[Data excerpts]
◆ ◆ ◆

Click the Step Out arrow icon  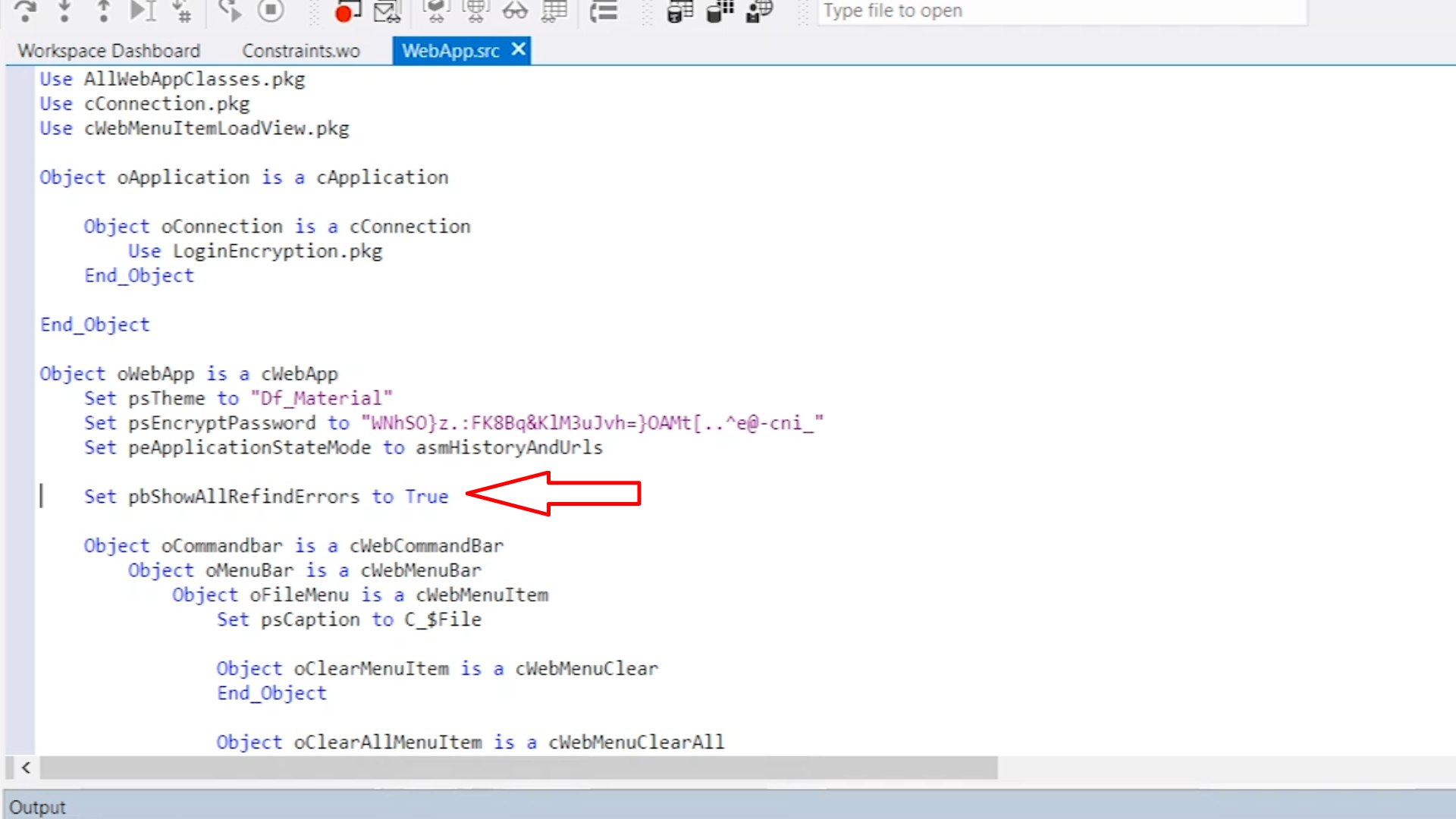pyautogui.click(x=103, y=11)
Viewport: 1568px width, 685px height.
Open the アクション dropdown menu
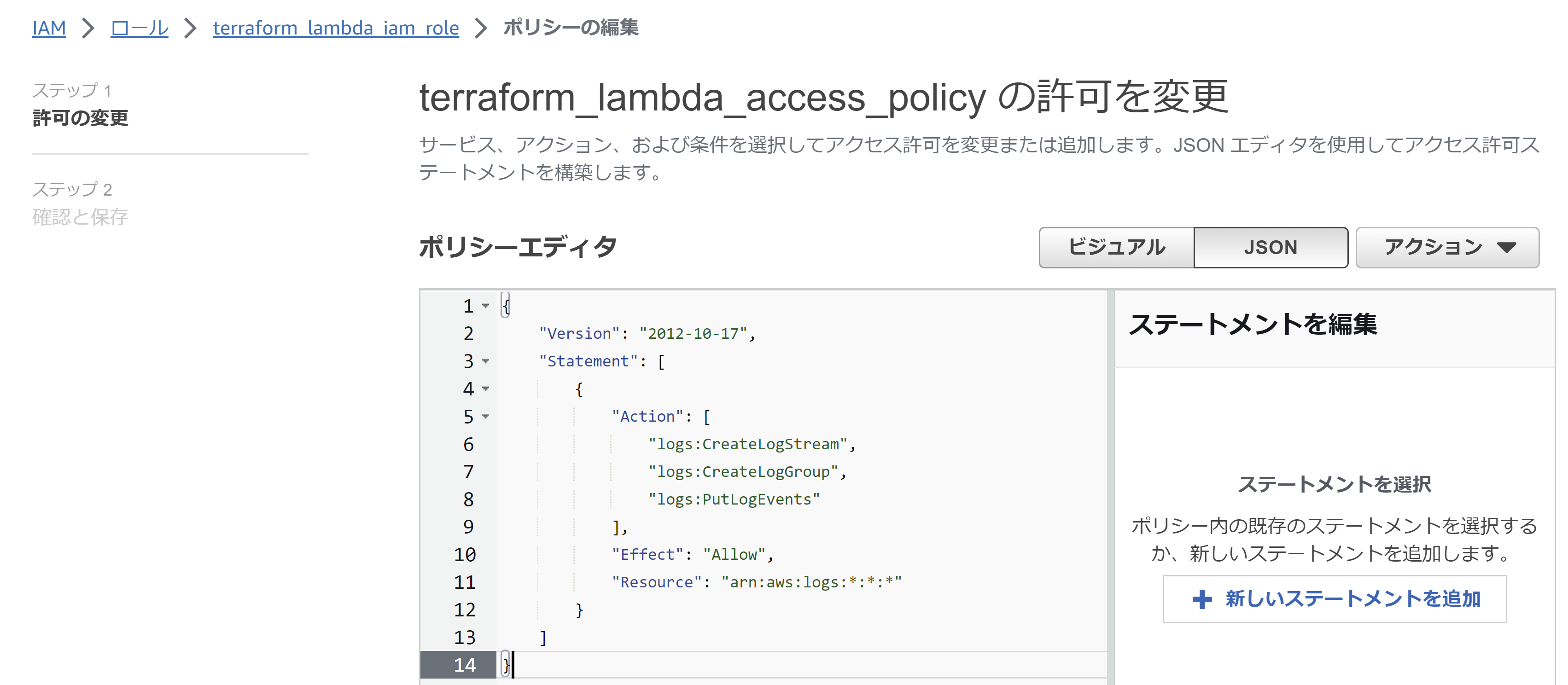(1447, 247)
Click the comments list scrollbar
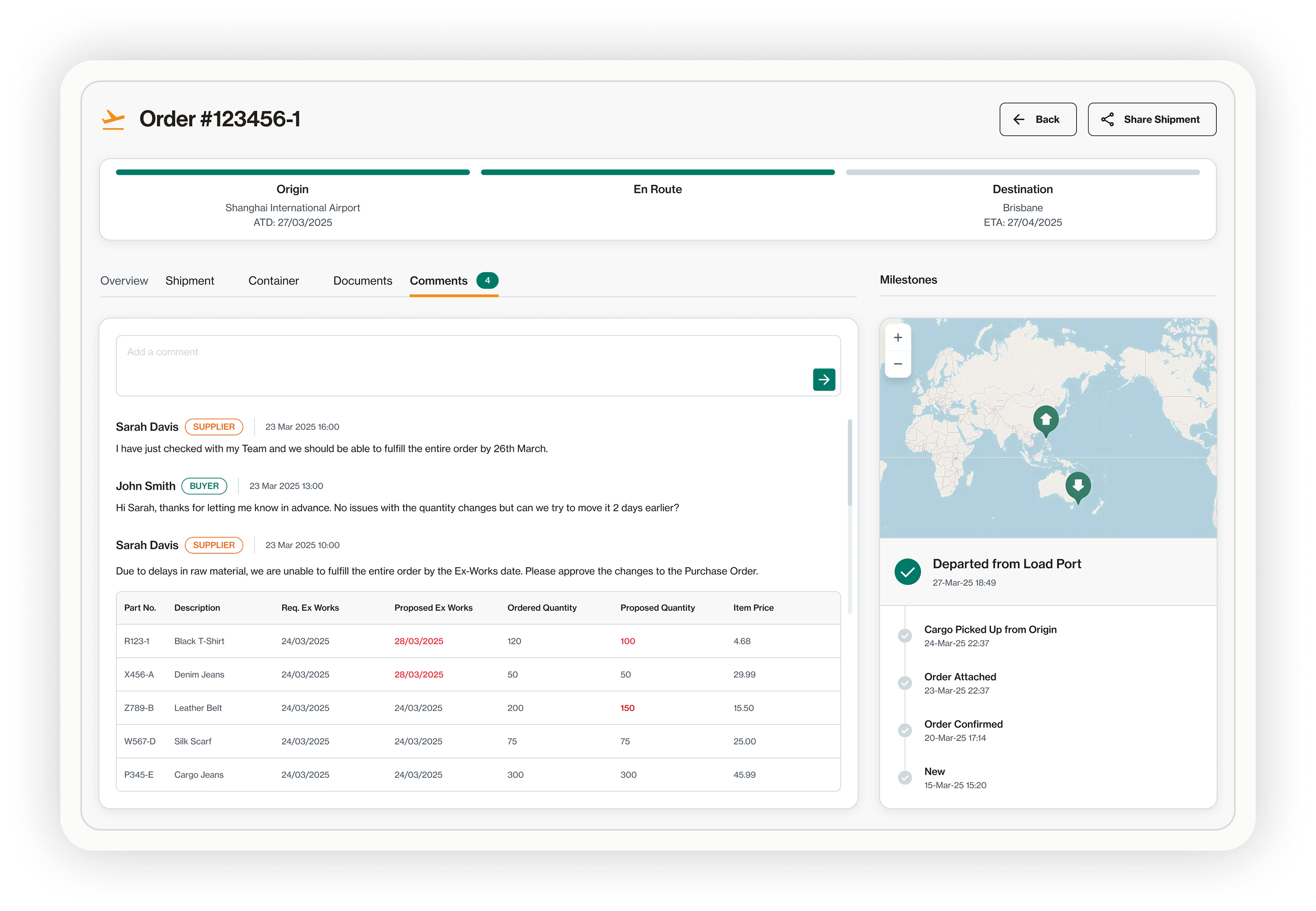 click(x=850, y=462)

◆ ◆ ◆

* Directions for this task
Beginning with the line containing "Viewport: 1568px width, 685px height." and ending with the last line of the data, output those lines exactly and nothing more. Omit every picture.

* Answer to this task
Viewport: 1568px width, 685px height.
Open the アクション dropdown menu
(1447, 247)
Click the comments list scrollbar
 click(x=850, y=462)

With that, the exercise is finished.